Henry A. Nasrallah, MD
Editor-In-Chief

Continue to: Psychosis and epilepsy

 

 

Psychosis and epilepsy

I just read your editorial regarding the devastating consequences of psychotic relapses (From the Editor, Current Psychiatry, May 2021, p. 9-12). I was shocked to read of the extent of the damage caused by such relapses and the positive impact of LAIs, and I thank you for opening my eyes. 
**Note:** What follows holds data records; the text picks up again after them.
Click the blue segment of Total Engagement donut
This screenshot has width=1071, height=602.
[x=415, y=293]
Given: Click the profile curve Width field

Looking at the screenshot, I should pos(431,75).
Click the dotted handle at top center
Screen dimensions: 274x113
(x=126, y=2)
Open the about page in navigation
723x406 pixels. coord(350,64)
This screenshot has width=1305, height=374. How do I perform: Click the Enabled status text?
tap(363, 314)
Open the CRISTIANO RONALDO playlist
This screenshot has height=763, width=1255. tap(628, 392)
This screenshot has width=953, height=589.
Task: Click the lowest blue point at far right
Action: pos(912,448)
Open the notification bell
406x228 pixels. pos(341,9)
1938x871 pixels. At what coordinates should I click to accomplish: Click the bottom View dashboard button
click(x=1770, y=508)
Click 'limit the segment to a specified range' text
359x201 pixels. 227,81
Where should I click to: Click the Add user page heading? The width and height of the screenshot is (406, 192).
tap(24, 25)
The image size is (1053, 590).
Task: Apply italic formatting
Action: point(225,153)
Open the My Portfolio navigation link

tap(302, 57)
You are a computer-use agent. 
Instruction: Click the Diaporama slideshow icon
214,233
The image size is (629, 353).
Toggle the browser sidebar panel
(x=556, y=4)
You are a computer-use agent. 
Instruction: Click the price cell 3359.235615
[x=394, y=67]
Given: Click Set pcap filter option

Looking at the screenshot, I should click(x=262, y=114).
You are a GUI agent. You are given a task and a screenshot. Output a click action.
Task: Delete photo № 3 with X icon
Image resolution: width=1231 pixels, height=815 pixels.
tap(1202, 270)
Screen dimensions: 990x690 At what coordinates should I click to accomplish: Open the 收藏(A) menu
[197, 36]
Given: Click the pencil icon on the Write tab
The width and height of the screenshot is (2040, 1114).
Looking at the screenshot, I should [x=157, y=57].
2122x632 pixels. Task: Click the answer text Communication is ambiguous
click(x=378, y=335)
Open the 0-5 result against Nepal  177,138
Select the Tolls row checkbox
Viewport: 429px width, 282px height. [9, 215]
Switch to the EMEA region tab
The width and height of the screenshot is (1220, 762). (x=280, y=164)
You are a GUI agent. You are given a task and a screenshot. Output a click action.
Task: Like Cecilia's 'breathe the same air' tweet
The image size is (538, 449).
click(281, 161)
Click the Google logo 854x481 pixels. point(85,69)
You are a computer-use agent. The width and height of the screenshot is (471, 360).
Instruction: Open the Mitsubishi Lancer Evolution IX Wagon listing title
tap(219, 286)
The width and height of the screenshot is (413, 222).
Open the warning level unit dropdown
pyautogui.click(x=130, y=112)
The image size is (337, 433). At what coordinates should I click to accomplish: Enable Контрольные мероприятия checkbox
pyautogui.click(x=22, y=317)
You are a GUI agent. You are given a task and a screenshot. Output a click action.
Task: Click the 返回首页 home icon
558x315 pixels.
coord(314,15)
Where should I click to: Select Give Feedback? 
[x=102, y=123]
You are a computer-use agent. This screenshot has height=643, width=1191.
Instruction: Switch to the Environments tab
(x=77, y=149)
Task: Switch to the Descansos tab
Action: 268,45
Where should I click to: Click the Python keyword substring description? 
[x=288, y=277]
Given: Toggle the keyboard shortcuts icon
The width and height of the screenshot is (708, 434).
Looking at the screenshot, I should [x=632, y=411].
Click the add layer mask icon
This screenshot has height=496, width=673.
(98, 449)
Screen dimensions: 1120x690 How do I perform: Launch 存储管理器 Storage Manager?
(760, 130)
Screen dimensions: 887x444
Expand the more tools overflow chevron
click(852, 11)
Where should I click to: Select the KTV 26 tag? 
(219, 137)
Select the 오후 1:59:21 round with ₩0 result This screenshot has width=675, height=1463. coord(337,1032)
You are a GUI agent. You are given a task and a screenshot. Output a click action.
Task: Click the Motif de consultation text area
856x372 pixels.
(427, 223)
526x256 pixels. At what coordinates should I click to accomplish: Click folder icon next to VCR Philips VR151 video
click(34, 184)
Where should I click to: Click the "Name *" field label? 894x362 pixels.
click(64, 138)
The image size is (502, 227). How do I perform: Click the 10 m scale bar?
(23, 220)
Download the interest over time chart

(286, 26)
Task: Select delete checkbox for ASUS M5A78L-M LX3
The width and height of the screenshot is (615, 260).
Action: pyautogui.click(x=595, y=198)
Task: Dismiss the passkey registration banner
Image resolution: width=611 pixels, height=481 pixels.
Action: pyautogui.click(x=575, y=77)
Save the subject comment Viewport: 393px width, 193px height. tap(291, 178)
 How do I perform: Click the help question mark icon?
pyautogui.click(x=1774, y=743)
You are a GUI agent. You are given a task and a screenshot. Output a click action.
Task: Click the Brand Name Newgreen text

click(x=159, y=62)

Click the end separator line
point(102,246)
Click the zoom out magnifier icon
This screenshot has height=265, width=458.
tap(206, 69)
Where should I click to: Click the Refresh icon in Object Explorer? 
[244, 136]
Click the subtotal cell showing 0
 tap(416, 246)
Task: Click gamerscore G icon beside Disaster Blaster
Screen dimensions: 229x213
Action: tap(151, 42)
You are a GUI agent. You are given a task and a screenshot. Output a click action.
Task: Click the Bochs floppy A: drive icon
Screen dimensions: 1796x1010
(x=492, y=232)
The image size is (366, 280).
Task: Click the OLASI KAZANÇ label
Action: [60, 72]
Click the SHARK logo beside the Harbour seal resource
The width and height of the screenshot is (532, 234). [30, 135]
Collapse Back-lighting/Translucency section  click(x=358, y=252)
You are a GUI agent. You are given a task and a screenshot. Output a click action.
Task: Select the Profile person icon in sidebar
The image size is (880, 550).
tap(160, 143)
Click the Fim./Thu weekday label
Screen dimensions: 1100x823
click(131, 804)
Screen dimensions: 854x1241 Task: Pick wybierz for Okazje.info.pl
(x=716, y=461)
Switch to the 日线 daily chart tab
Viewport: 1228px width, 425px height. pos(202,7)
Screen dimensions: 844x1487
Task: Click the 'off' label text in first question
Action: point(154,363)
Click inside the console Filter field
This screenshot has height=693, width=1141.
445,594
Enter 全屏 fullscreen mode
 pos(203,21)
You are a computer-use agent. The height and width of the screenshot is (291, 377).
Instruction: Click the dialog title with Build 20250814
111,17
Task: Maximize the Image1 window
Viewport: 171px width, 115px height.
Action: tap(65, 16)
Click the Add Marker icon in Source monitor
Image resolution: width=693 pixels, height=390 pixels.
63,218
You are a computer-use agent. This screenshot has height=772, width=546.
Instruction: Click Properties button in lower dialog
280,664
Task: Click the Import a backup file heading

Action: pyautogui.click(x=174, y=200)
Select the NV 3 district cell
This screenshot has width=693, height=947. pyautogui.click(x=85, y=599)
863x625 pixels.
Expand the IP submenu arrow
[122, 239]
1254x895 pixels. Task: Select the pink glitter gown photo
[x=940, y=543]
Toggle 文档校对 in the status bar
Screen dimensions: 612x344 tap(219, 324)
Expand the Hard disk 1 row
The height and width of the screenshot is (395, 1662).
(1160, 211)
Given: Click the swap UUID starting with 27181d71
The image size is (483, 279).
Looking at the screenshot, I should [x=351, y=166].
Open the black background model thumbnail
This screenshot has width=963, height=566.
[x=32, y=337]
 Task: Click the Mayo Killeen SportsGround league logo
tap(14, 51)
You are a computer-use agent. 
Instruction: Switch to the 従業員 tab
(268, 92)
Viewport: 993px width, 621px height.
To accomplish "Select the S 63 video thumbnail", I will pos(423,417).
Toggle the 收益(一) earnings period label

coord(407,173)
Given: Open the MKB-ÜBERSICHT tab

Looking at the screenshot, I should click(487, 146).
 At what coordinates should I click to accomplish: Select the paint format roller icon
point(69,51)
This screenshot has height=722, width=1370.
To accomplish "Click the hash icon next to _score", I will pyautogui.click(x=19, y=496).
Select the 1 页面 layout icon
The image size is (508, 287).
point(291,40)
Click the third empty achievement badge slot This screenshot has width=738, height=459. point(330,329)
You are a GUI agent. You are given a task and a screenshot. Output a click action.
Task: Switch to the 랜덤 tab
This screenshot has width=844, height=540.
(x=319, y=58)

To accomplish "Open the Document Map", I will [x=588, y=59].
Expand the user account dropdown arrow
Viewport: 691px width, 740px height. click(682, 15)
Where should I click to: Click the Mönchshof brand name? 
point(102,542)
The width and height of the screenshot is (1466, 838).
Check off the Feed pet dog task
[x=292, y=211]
I work in the spheres of psychiatry, epileptology, and whole genome sequencing, and have experienced a psychotic episode myself (in 2013, after temporal lobe resection and overdose). I now consider myself even more lucky to be out the other side! As Governor for South London and Maudsley NHS Foundation Trust (SLaM) and Trustee for Epilepsy Action, many of our patients have psychosis. Some patients with epilepsy even experience postictal psychosis. Just yesterday, we had a call at SLaM regarding patients from a secure unit, and a psychiatric nurse spoke about patients at risk to themselves and others because of their psychotic illness, and how crucial effective long-term care was.

Torie Robinson
CEO, Epilepsy Sparks

 

Dr. Nasrallah responds

Ms. Robinson, thank you for sharing your story. It is important to note that the neuro­biology of the psychosis that may occur with epilepsy may not be as neurodegenerative as the psychosis of schizophrenia. Many neurologic conditions can be associated with psychotic episodes, not only epilepsy. I am glad you overcame your post-temporal lobectomy psychotic episode and have had a very good outcome with high functioning.

Henry A. Nasrallah, MD
Editor-In-Chief

Disclosures
Dr. Chepke is a consultant to and speaker for Janssen Pharmaceuticals, Otsuka Pharmaceuticals, and Alkermes. The other authors report no financial relationships with any companies whose products are mentioned in their letters, or with manufacturers of competing products.